Monitoring

Setting up Prometheus

Prerequisites

Launch

Monitoring services are created by the YTsaurus operator automatically. To collect metrics, you need to:

  1. Create ServiceMonitor.
  2. Create a service account.
  3. Give the account you created a role.
  4. Create Prometheus.

Monitoring methods and important YTsaurus metrics

The monitoring of technical systems can be roughly classified into two general approaches: let's call them qualitative monitoring and quantitative monitoring.

Qualitative monitoring

Qualitative monitoring verifies whether a system can perform its basic functions. This is done by running test tasks, or checks. These checks return a qualitative description of the system state:

  • The system runs normally (OK).
  • The system doesn't work (CRITICAL).
  • The system works, but with deviations from the normal mode (WARNING).

A list of the most important qualitative checks in YTsaurus:

  • sort_result: Starts a sort operation on a small test table, waits for its completion, and checks the sorting result.
  • map_result: Starts a map operation with a small test table as an input, waits for its completion, and checks the map result.
  • dynamic_table_commands: Checks the operability of dynamic tables by going over their entire life cycle: creates a test table, mounts the table, writes data to the table and reads data from it, then unmounts and deletes the table.

There are checks of the self-diagnosis messages of the YTsaurus cluster's subsystems:

  • master_alerts: Checks the //sys/@master_alerts attribute value.
  • scheduler_alerts: Checks the //sys/scheduler/@alerts attribute value.
  • controller_agent_alerts: Reads the alerts attribute from all nodes at //sys/controller_agents/instances.
  • lost_vital_chunks: Checks that the lost_vital_chunks counter is zero at //sys/lost_vital_chunks/@count. Learn more about vitality here.
  • tablet_cells: Checks that dynamic tables don't have any tablet cells in failed status.
  • quorum_health: Checks that all masters are operational and in quorum.

The implementation of these checks can be viewed in Odin.

In its current implementation, Odin doesn't support alerts: it can only run checks, save the results to a dynamic table, and display them in the UI.

Quantitative monitoring

Quantitative monitoring evaluates metrics collected in the form of time series from various cluster's subsystems. They can be used to assess load and resource consumption trends and pre-empt cluster problems that would be noticeable to the user.
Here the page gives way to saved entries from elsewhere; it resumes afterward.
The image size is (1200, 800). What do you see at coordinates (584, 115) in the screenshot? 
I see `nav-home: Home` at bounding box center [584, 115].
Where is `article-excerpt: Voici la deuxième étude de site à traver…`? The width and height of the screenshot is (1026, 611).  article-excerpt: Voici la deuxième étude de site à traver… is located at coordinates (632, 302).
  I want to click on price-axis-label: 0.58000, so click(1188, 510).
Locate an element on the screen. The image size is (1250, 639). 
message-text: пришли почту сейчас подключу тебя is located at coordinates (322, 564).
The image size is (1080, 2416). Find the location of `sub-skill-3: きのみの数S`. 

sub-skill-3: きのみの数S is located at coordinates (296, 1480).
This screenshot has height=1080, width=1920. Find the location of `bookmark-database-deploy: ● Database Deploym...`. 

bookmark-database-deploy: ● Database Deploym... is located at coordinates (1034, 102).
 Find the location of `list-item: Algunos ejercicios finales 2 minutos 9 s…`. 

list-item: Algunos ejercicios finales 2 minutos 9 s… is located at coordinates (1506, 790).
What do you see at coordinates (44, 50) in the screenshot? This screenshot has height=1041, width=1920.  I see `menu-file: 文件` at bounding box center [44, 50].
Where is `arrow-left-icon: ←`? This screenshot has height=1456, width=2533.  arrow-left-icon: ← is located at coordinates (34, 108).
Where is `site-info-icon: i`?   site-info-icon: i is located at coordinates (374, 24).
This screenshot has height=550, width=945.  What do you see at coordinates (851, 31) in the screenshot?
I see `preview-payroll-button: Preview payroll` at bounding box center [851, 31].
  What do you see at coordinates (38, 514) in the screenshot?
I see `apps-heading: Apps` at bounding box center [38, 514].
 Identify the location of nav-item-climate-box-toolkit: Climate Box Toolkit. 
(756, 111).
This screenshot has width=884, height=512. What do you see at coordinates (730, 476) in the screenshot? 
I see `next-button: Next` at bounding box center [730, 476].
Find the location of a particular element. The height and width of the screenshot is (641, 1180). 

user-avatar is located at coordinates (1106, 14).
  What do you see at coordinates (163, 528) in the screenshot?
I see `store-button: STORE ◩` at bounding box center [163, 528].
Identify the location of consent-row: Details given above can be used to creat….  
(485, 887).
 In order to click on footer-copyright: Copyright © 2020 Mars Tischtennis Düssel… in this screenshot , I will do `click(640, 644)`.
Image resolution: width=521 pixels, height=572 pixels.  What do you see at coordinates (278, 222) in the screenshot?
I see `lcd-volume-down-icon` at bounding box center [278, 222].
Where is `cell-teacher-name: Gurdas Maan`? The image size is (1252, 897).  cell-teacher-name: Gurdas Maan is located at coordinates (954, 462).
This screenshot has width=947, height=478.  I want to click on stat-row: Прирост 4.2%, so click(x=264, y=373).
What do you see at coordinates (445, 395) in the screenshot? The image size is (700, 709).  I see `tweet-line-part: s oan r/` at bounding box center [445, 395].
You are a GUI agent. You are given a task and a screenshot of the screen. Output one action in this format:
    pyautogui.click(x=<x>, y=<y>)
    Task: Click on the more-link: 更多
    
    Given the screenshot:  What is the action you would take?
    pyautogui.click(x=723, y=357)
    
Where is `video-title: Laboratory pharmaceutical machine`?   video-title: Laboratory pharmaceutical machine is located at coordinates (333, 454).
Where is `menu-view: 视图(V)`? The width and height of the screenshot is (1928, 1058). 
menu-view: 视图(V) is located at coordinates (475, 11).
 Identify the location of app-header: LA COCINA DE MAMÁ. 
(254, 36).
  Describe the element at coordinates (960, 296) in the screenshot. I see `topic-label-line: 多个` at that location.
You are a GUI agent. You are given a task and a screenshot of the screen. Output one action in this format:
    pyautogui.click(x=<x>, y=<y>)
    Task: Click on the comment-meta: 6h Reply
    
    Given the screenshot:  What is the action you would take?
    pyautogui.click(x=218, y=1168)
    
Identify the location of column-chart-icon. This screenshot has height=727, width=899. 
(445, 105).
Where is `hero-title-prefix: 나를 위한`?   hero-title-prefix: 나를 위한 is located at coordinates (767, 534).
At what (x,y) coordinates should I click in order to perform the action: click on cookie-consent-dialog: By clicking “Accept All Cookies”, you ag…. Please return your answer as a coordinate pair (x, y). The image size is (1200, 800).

Some important quantitative metrics in Prometheus:

  • yt_resource_tracker_total_cpu{service="yt-master", thread="Automaton"}: Load on Automaton, the master's main thread of execution. The load shouldn't exceed 90%.
  • yt_resource_tracker_memory_usage_rss{service="yt-master"}: Memory consumption by the master. The threshold must be just under half of the container's memory. The master performs fork to write a snapshot, so there must be a double memory margin.
  • yt_resource_tracker_memory_usage_rss: A metric that is also important for other cluster components. It enables you to assess the memory consumption trend to avoid Out of Memory events.
  • yt_changelogs_available_space{service="yt-master"}: Free space for changelogs. There is a changelogs storage setting in the master's configuration file. The amount of free space must exceed the value of this setting.
  • yt_snapshots_available_space{service="yt-master"}: The same for snapshots.
  • yt_logging_min_log_storage_available_space{service="yt-master"}: The same for logs.

In addition, you should monitor increases in chunks in bad states:

  • yt_chunk_server_underreplicated_chunk_count: The number of chunks that have fewer replicas on cluster disks than specified in the replication_factor attribute. A continual growth in the number of underreplicated chunks may indicate that your media settings prevent replication_factor conditions from being met in the current cluster configuration. You can view the number of underreplicated chunks at //sys/underreplicated_chunks/@count.
  • yt_chunk_server_parity_missing_chunk_count and yt_chunk_server_data_missing_chunk_count: A continual growth of parity_missing_chunk or data_missing_chunk attribute values can be caused by the erasure repair process not keeping up with the breakdown when hosts or disks fail. You can view the number of parity_missing and data_missing chunks at //sys/parity_missing_chunks/@count and //sys/data_missing_chunks/@count.

It's important to monitor quotas of system accounts such as sys, tmp, and intermediate, as well as user quotas of product processes. Example for a sys account:

  • yt_accounts_chunk_count{account="sys"} / yt_accounts_chunk_count_limit{account="sys"}: Percentage of the chunk quota usage.
  • yt_accounts_node_count{account="sys"} / yt_accounts_node_count_limit{account="sys"}: Percentage of the quota usage per number of Cypress nodes.
  • yt_accounts_disk_space_in_gb{account="sys"} / yt_accounts_disk_space_limit_in_gb{account="sys"}: Percentage of the disk quota usage.